--- DATA EXTRACT ---

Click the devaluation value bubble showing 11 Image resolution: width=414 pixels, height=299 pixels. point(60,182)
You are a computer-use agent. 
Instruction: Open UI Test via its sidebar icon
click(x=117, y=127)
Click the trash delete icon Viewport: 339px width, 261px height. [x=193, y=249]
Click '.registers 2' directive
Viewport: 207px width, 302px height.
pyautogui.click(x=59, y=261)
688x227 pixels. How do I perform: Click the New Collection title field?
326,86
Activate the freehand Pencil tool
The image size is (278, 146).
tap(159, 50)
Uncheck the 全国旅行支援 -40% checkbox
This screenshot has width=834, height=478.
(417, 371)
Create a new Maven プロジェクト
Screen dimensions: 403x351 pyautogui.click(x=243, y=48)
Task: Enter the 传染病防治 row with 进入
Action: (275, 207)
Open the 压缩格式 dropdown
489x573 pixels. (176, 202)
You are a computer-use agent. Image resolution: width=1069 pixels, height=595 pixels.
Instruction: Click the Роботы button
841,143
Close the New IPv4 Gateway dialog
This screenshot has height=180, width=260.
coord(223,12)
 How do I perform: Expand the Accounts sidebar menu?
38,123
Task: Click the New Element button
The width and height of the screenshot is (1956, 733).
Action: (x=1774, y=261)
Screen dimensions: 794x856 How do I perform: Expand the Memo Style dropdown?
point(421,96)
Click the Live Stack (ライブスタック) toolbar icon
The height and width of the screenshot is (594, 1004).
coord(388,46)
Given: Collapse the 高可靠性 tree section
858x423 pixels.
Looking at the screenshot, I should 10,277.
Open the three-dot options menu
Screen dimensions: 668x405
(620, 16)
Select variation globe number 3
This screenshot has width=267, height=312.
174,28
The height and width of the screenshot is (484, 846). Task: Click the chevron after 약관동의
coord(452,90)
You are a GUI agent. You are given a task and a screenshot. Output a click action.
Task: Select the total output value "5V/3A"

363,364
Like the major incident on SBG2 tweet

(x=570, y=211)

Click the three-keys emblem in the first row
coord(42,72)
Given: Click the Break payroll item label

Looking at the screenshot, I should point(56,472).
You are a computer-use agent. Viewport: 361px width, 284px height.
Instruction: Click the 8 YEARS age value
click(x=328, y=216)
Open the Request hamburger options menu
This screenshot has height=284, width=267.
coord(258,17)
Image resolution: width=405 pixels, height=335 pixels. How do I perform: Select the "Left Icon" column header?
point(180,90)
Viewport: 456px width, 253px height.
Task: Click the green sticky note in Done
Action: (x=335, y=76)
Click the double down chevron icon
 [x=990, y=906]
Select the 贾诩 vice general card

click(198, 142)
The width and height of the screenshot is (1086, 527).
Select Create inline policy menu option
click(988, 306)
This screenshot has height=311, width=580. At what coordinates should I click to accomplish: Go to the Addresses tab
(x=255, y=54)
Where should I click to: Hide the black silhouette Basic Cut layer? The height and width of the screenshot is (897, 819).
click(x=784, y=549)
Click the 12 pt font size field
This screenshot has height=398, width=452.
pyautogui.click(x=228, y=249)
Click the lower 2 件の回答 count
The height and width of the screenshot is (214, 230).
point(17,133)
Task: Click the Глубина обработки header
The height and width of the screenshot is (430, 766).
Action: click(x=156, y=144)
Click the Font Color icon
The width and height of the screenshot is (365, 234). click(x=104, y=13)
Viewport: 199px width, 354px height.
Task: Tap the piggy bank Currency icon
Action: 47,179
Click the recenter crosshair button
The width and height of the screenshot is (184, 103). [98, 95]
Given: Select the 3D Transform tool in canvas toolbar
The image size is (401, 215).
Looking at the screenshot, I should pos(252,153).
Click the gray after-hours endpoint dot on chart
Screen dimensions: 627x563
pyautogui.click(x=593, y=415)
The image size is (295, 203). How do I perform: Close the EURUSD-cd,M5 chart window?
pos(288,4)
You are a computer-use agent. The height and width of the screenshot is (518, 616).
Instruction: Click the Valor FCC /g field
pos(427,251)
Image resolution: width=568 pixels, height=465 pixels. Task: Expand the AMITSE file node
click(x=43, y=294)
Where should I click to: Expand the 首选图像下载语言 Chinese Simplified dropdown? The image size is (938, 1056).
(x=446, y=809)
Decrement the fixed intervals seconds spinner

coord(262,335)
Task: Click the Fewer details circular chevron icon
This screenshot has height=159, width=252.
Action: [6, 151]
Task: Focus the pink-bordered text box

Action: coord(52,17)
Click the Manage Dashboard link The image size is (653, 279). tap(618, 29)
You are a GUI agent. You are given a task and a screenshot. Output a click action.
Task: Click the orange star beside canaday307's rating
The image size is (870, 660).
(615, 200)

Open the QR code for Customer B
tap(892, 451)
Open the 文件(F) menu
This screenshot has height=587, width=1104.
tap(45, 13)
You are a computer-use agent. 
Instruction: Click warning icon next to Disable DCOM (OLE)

---

> _EXERCISE GOAL_
When a line in the records above holds "computer", that line is to be reported.

> _ANSWER_
You are a computer-use agent. 
You are a computer-use agent. Image resolution: width=1069 pixels, height=595 pixels.
You are a computer-use agent. Viewport: 361px width, 284px height.
You are a computer-use agent. The height and width of the screenshot is (518, 616).
You are a computer-use agent. 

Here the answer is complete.